Route 53’s job is now to continuously ping the health check attached to the primary record. If it starts failing based on the criteria you set (failure_threshold), it gracefully (and automatically) stops serving the primary IP and starts serving the secondary IP to all resolvers.

The Health Check: This is Where You Get Burned

The health check is the brains of the operation, and it’s also the most common point of failure. You can’t just check if a server is powered on; you need to check if your application is actually healthy. That /health endpoint you specified? It must return a 200 OK status code and the first 5120 bytes of the response body must contain the string you optionally specify. No 200? No healthy status. It’s brutally simple.
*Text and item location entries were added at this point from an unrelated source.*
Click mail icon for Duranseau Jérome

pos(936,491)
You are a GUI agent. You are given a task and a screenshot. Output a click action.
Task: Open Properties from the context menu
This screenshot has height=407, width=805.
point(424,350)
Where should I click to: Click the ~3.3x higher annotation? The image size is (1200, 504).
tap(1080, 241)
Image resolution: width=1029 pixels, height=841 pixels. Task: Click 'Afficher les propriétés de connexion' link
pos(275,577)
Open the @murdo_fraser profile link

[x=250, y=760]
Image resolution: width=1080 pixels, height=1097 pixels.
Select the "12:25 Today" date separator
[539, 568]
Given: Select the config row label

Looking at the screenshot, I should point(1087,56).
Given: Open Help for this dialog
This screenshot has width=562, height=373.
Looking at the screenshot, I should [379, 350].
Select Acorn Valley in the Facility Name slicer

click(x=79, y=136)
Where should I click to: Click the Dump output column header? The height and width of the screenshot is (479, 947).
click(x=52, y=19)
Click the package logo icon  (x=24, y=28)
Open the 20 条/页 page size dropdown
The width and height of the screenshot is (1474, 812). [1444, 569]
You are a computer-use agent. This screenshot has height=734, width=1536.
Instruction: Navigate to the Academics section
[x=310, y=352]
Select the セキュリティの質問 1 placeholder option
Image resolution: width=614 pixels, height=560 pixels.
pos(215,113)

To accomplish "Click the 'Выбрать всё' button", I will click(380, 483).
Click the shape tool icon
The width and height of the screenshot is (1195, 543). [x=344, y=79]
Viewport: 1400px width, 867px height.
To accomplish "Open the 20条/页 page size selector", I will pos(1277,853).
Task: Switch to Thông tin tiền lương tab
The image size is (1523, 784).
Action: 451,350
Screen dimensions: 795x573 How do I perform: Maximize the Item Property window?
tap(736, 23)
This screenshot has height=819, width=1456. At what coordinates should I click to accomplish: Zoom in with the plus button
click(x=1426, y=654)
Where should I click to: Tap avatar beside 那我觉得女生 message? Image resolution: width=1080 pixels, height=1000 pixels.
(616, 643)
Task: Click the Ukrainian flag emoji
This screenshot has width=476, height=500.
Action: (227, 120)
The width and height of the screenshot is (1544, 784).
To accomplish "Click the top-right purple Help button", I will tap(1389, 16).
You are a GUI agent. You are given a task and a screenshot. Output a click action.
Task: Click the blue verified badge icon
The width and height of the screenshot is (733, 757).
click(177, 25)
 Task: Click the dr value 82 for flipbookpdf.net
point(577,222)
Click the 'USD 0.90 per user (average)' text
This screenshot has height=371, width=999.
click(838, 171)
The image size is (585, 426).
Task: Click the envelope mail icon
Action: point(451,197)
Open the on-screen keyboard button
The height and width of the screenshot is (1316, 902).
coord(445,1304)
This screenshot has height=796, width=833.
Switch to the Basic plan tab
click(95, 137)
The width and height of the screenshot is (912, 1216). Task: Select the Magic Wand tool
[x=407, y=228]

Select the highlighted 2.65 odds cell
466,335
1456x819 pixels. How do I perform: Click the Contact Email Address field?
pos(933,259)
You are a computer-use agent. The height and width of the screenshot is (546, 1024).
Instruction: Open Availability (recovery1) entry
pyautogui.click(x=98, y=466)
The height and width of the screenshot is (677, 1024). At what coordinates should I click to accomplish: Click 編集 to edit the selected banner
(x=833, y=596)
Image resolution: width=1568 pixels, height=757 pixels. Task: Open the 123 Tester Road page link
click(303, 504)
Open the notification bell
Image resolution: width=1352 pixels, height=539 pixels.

Here’s the pitfall: your health check endpoint needs to be lightweight and not require any of the very services you might be checking. If your /health endpoint tries to connect to a database that’s down, it might hang or return a 500, marking the entire endpoint as unhealthy. This can cause a failover when the web server is perfectly fine—it’s just the database that’s sad. Design your health checks to be as atomic as possible.

The Subtle Art of Failback

So the primary went down, traffic failed over to the secondary, and you’ve now frantically fixed the primary. What happens? This is called failback, and it’s not instantaneous. Route 53 will wait for the primary’s health check to pass consistently (based on the failure_threshold) before it will even consider switching traffic back. This is a good thing! It prevents your users from being bounced back and forth like a ping-pong ball if the primary is flaky and intermittently recovering.

But you need to be aware of TTL here. DNS resolvers and caches across the internet will have stored the secondary’s IP address for the duration of the TTL you set on the record (60 seconds in our example). Even after Route 53 starts pointing back to the primary, it can take up to that TTL for everyone in the world to see the change. Never set a failover TTL higher than 60 seconds unless you have a very good reason and understand the recovery lag you’re introducing.

The Secondary’s Job Isn’t to Be a Perfect Clone

A crucial, often-missed insight: your secondary endpoint does not need to be an identical, full-scale replica of your primary. In fact, for many use cases, it’s a colossal waste of money. Its job is purely business continuity. It could be:

  • A static “Sorry, we’re experiencing issues” page on S3/CloudFront (the example above).
  • A read-only mode of your application.
  • A completely different application stack in another region.

The health check for the secondary is optional but highly recommended. If you don’t set one, Route 53 will assume the secondary is always healthy and can always receive traffic. If you do set one, and the secondary also fails, Route 53 will… well, it’ll do the only logical thing left: it will return no answer. The user will get a DNS resolution error. This is arguably better than sending them to a broken site, so configure a health check on your secondary if you can. It forces a hard fail, which is better than a silent, broken failover.

So, to recap: design bulletproof health checks, mind your TTLs, and build a secondary that’s good enough to handle the traffic, not necessarily a perfect clone. Do that, and you’ve just installed that backup generator. Now go get yourself a margarita; you’ve earned it.